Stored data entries
=== Section Start ===

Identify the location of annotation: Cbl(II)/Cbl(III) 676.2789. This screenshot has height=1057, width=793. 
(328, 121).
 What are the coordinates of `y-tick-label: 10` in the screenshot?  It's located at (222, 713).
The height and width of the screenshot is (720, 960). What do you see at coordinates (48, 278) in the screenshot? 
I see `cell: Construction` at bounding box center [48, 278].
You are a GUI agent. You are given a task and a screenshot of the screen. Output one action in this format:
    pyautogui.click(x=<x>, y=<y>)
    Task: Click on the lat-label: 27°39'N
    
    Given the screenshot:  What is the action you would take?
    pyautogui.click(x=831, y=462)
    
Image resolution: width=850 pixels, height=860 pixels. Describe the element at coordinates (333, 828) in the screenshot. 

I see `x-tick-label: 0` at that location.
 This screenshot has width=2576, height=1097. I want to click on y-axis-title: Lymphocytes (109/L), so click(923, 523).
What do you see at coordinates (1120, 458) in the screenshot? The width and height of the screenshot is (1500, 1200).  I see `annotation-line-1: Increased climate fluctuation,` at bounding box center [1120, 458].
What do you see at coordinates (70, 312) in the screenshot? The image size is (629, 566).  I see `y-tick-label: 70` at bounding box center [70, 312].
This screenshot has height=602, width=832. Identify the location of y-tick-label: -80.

=== Section End ===

◆ TASK TO CARRY OUT
Show every line in the records above that contains the word "What", copying each line in full.

◆ RESULT OF THE TASK
 What are the coordinates of `y-tick-label: 10` in the screenshot?  It's located at (222, 713).
The height and width of the screenshot is (720, 960). What do you see at coordinates (48, 278) in the screenshot? 
    Given the screenshot:  What is the action you would take?
What do you see at coordinates (1120, 458) in the screenshot? The width and height of the screenshot is (1500, 1200).  I see `annotation-line-1: Increased climate fluctuation,` at bounding box center [1120, 458].
What do you see at coordinates (70, 312) in the screenshot? The image size is (629, 566).  I see `y-tick-label: 70` at bounding box center [70, 312].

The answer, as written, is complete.